My uncles wife was a pediatric nurse. During our first visit to their home she observed the signs of abuse in Niki and I and confronted us about our home life. I completely broke down and told her what I had been warned to keep to ourselves. My uncle Jim and aunt Jeanne were very upset and concerned, wanting to help Niki and I. They made reports to DHS and spoke to my mother about allowing us to come live with them without divulging that they were aware of the abuse. My mother of course denied this request as she needed Niki and I to control.

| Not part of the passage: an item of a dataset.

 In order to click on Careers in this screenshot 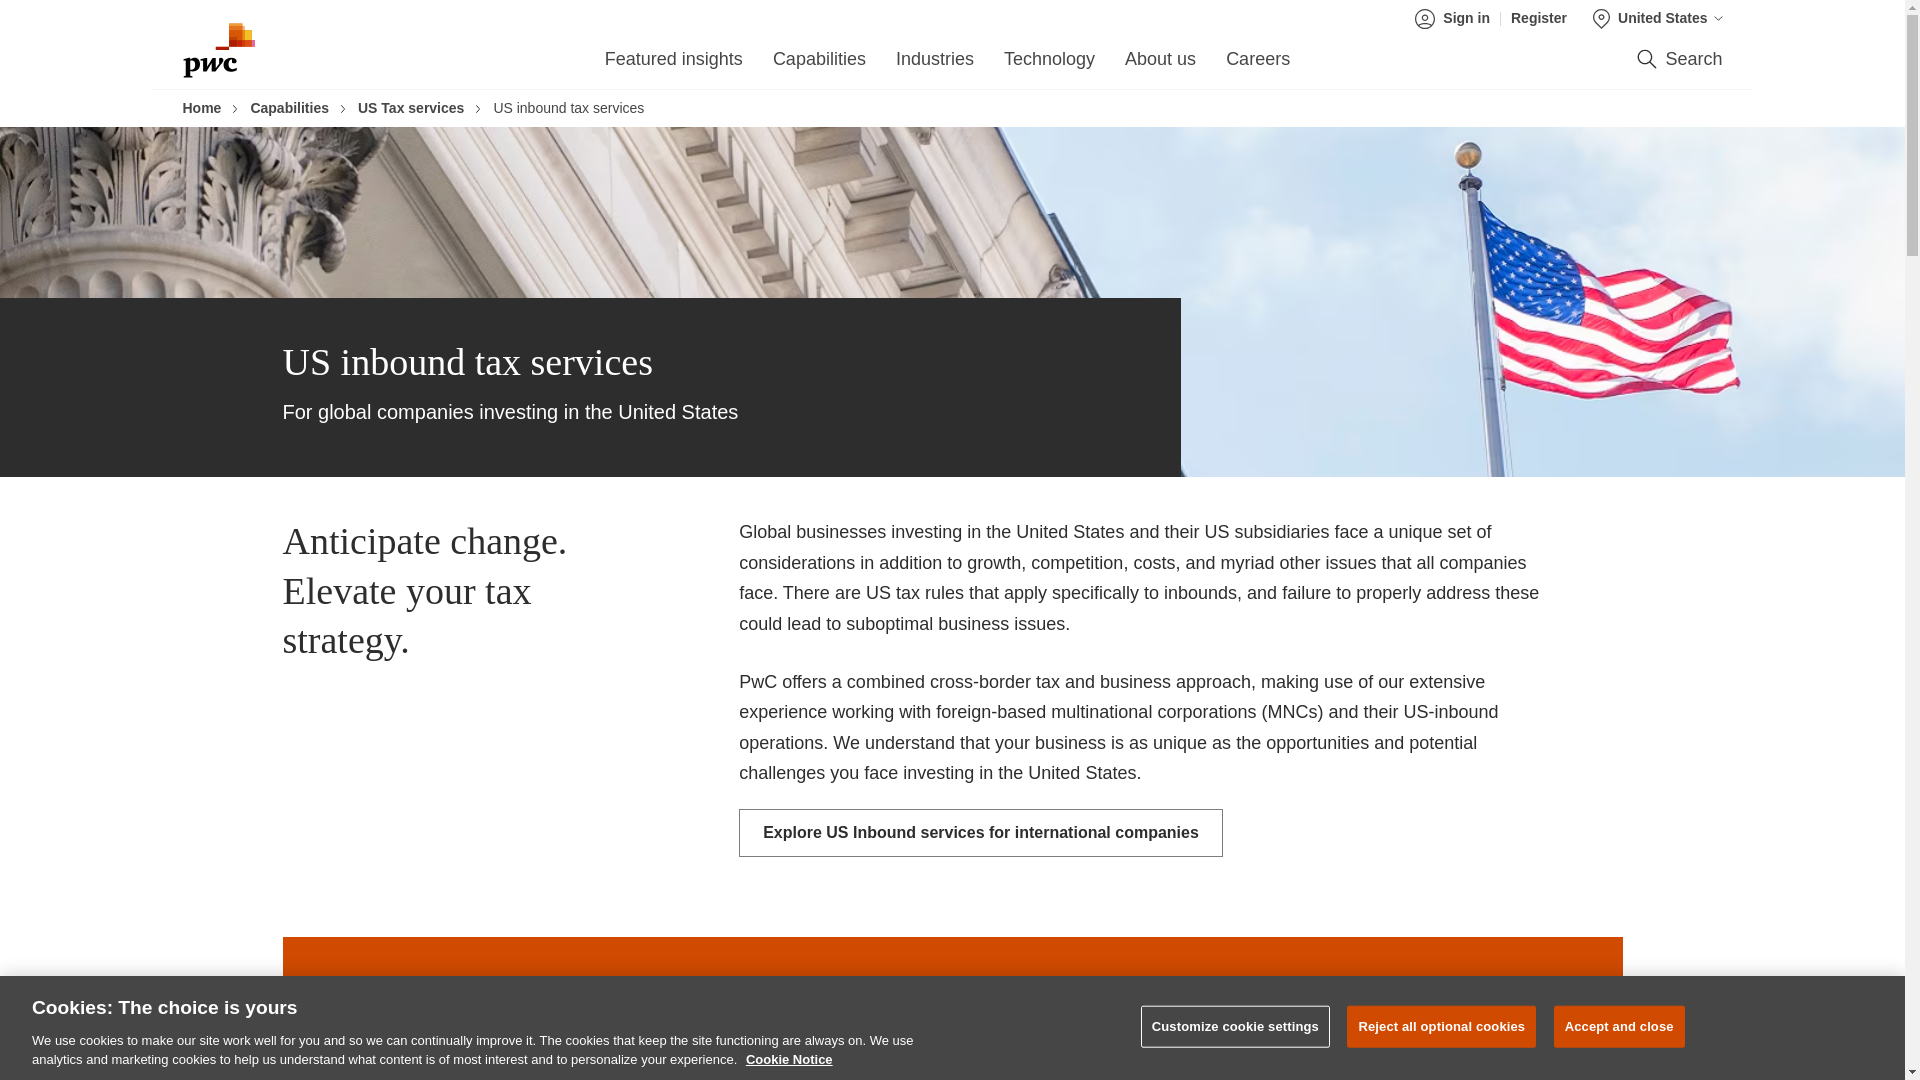, I will do `click(1258, 65)`.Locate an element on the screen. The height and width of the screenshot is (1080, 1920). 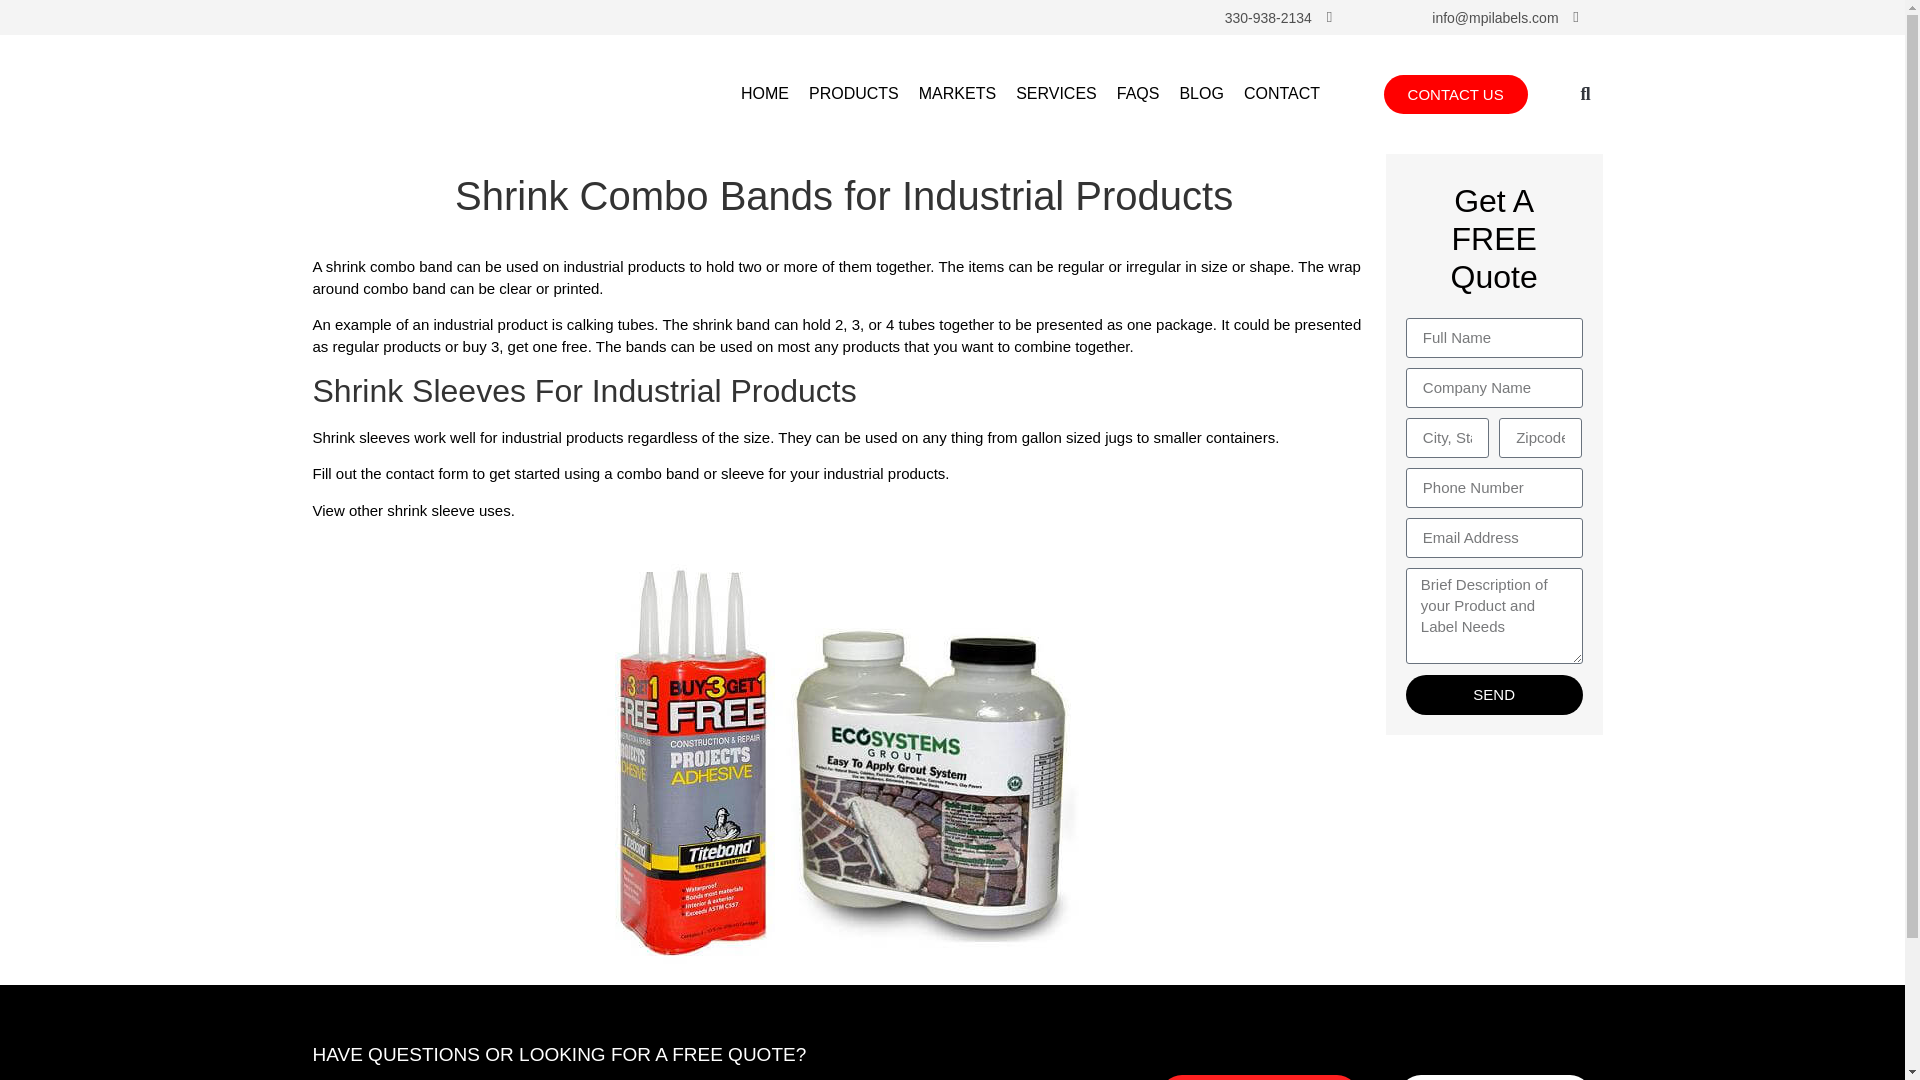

A few weeks later when Niki and I were locked in our room with minimal food and access to the restroom as a punishment by our mother for sulking about the loss of our father, I had a breakdown. I convinced Niki to run away with me. This started our journey in out of home care as it finally got the attention of the police and DHS. Niki and I were in foster care, together, for 9 months before being permanently placed with my uncle Jim and aunt Jeanne in kinship care. It was a long and rough time of confusion, family therapy, attempts of reunification and court. Jim and Jeanne were eventually granted guardianship of us after my mother and stepdad did not complete their required treatment.

Years later, as a young adult, I attempted multiple times to have a relationship with my biological mother. She continued to be manipulative, abuse drugs, and play the victim. Niki and I were the first ones in our family to both graduate high school and graduate college thanks to the love and support of my aunt and uncle in kinship care. I chose to get a degree in social work as my heart was drawn to helping others. Although my father’s mental illness took his life, in a way I feel he still rescued my sister and I though his relatives who we came to be in connection with after his death. I am forever grateful to my uncle and his beautiful wife, who I referred to as my mother.